Collected data entries »
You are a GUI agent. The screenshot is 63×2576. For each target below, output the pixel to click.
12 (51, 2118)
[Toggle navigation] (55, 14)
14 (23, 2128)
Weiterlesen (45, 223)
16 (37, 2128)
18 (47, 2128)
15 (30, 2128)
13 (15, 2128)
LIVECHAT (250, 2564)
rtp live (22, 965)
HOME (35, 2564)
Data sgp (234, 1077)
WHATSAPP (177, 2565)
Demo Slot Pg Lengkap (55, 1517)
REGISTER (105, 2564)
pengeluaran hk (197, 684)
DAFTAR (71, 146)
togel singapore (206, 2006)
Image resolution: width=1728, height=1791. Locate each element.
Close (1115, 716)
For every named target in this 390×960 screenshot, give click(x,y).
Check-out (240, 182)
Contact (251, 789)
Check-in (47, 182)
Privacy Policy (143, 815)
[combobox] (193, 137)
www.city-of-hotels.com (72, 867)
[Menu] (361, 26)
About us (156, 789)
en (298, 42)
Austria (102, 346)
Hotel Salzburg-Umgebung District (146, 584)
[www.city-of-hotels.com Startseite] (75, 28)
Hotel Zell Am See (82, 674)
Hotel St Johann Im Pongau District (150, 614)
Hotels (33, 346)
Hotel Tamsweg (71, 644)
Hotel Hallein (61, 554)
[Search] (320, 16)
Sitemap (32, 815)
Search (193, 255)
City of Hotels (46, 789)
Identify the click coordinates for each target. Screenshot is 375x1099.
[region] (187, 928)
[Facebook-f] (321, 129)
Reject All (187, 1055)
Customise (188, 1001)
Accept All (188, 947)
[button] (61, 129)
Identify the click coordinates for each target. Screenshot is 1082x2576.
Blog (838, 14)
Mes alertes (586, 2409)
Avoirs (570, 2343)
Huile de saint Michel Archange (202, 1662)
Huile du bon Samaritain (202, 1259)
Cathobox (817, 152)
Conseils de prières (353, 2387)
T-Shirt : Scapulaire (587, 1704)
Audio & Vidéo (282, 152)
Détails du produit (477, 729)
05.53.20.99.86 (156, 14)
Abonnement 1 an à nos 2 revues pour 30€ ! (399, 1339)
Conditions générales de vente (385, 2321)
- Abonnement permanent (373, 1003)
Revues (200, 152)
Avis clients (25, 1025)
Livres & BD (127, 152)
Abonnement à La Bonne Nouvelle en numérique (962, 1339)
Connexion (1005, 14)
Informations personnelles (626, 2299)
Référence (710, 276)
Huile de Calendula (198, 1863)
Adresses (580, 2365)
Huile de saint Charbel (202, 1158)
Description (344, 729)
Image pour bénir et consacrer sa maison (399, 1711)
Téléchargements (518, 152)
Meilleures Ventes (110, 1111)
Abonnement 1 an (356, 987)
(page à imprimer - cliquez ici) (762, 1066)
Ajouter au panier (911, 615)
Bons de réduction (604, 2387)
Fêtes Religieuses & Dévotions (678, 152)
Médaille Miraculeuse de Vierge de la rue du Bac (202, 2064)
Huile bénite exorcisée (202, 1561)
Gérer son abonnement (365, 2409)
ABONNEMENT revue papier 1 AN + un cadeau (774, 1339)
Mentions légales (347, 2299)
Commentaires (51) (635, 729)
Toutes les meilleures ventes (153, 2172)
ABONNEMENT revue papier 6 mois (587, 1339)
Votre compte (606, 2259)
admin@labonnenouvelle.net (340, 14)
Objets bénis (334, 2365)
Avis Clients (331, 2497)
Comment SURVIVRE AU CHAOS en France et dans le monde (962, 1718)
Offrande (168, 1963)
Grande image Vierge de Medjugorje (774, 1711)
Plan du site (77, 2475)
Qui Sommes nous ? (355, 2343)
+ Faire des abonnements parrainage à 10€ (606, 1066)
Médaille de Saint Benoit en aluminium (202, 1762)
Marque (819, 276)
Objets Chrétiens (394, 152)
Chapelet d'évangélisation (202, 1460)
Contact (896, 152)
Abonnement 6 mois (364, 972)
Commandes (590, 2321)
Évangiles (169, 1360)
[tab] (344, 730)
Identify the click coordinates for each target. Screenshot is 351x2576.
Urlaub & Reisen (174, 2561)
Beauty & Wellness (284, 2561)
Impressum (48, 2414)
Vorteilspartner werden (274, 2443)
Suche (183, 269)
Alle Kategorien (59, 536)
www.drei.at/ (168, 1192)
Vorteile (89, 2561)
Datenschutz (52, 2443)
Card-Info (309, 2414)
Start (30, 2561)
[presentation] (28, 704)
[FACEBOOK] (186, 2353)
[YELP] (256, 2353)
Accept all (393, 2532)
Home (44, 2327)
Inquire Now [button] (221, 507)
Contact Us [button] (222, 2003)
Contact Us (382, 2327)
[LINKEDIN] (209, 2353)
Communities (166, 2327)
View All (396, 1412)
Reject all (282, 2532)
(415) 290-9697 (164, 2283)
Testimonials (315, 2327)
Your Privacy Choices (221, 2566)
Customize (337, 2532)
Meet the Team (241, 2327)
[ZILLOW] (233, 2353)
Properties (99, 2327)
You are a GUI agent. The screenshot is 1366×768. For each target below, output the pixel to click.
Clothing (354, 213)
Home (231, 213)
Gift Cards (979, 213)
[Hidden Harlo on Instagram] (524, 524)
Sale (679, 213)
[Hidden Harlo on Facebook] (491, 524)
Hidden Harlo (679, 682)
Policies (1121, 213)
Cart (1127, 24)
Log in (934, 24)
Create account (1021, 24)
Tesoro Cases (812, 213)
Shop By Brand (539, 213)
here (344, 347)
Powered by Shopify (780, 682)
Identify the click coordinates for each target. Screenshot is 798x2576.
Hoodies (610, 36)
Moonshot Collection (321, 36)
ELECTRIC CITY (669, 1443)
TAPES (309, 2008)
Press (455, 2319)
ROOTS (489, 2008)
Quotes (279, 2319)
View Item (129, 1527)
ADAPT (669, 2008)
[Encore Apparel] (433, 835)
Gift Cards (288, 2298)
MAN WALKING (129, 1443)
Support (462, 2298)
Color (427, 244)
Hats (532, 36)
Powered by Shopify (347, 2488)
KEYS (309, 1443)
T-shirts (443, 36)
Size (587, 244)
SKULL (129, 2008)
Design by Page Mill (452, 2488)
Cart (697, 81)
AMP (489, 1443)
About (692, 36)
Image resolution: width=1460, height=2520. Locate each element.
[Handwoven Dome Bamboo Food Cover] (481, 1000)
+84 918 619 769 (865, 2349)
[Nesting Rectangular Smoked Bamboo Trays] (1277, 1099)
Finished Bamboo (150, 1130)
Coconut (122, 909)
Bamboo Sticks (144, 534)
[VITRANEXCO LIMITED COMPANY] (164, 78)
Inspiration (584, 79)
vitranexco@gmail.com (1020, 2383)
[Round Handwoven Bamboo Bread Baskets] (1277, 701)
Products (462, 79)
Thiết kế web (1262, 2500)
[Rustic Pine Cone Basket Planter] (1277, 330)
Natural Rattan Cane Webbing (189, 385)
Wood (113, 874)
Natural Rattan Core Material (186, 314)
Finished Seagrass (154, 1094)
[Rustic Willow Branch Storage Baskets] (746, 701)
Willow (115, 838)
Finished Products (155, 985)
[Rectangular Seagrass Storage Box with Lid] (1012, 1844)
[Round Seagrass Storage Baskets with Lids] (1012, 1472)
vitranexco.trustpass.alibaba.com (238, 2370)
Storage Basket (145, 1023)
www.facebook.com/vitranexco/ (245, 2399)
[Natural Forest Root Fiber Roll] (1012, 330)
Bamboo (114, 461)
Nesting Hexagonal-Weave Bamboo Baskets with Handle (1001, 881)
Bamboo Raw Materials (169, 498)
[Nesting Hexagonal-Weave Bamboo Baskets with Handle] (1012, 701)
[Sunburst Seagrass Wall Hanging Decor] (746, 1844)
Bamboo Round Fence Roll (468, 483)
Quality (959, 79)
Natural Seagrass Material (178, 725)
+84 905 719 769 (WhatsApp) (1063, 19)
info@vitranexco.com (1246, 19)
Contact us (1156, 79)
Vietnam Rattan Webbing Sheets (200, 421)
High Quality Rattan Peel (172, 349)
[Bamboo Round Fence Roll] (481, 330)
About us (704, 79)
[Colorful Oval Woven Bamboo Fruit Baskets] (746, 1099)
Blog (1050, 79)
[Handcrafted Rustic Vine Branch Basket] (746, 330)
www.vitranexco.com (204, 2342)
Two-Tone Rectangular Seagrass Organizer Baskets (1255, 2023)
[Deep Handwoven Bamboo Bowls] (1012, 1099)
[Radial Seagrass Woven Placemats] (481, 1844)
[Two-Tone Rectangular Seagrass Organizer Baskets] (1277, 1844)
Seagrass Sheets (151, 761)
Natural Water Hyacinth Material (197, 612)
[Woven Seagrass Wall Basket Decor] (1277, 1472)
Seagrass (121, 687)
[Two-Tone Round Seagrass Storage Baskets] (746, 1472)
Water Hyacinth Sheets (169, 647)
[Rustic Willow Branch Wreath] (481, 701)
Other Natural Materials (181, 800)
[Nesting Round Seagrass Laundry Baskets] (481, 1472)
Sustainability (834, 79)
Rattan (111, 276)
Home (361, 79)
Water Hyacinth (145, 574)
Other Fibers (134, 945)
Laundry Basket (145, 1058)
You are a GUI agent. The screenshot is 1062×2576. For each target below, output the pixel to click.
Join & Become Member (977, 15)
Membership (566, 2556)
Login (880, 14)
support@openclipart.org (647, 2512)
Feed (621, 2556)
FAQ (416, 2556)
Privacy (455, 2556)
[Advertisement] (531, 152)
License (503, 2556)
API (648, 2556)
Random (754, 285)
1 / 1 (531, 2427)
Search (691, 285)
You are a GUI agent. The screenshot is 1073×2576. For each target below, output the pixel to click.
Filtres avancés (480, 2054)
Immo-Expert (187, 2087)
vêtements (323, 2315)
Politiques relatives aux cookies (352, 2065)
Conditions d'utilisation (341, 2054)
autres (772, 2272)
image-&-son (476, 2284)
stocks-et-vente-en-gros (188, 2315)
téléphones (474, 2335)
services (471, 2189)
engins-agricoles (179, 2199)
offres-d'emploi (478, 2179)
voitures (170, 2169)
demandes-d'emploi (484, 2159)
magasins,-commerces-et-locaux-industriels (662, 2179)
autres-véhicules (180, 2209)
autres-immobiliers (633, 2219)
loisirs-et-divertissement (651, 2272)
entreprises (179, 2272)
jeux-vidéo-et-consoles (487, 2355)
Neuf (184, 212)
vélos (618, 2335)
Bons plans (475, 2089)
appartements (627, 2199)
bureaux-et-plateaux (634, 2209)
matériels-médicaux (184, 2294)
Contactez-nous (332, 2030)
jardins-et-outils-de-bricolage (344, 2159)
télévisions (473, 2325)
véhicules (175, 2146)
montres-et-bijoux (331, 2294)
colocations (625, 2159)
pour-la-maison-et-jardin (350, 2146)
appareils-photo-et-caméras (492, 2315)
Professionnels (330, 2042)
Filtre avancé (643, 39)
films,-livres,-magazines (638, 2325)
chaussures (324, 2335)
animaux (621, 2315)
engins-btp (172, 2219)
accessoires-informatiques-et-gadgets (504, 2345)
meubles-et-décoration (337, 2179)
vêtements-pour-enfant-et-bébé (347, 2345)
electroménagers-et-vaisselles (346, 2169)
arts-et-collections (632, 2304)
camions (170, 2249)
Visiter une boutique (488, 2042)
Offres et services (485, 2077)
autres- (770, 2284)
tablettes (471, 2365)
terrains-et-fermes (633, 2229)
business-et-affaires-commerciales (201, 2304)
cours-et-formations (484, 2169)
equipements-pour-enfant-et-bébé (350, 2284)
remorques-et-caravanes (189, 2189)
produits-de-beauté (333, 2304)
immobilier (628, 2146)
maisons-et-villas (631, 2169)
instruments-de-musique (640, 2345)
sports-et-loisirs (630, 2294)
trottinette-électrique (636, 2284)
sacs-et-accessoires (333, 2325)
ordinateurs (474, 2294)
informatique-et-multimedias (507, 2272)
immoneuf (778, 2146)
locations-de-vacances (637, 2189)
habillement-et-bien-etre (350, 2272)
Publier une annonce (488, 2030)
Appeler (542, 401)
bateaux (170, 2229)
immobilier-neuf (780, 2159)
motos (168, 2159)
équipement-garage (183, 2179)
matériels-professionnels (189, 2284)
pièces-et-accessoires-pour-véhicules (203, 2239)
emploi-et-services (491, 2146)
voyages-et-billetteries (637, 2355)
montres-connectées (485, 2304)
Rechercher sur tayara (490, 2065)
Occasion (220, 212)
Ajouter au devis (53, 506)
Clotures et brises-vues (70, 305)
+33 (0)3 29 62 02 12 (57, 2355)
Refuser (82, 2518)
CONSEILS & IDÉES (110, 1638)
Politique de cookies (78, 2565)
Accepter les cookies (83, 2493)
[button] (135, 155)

INSTRUCTIONS FOR THE TASK »
Only the lines above from the one with "Sustainability (834, 79)" up to and including the one with "films,-livres,-magazines (638, 2325)" should be repeated, exactly as written.

EXERCISE RESULT »
Sustainability (834, 79)
Rattan (111, 276)
Home (361, 79)
Water Hyacinth (145, 574)
Other Fibers (134, 945)
Laundry Basket (145, 1058)
You are a GUI agent. The screenshot is 1062×2576. For each target below, output the pixel to click.
Join & Become Member (977, 15)
Membership (566, 2556)
Login (880, 14)
support@openclipart.org (647, 2512)
Feed (621, 2556)
FAQ (416, 2556)
Privacy (455, 2556)
[Advertisement] (531, 152)
License (503, 2556)
API (648, 2556)
Random (754, 285)
1 / 1 (531, 2427)
Search (691, 285)
You are a GUI agent. The screenshot is 1073×2576. For each target below, output the pixel to click.
Filtres avancés (480, 2054)
Immo-Expert (187, 2087)
vêtements (323, 2315)
Politiques relatives aux cookies (352, 2065)
Conditions d'utilisation (341, 2054)
autres (772, 2272)
image-&-son (476, 2284)
stocks-et-vente-en-gros (188, 2315)
téléphones (474, 2335)
services (471, 2189)
engins-agricoles (179, 2199)
offres-d'emploi (478, 2179)
voitures (170, 2169)
demandes-d'emploi (484, 2159)
magasins,-commerces-et-locaux-industriels (662, 2179)
autres-véhicules (180, 2209)
autres-immobiliers (633, 2219)
loisirs-et-divertissement (651, 2272)
entreprises (179, 2272)
jeux-vidéo-et-consoles (487, 2355)
Neuf (184, 212)
vélos (618, 2335)
Bons plans (475, 2089)
appartements (627, 2199)
bureaux-et-plateaux (634, 2209)
matériels-médicaux (184, 2294)
Contactez-nous (332, 2030)
jardins-et-outils-de-bricolage (344, 2159)
télévisions (473, 2325)
véhicules (175, 2146)
montres-et-bijoux (331, 2294)
colocations (625, 2159)
pour-la-maison-et-jardin (350, 2146)
appareils-photo-et-caméras (492, 2315)
Professionnels (330, 2042)
Filtre avancé (643, 39)
films,-livres,-magazines (638, 2325)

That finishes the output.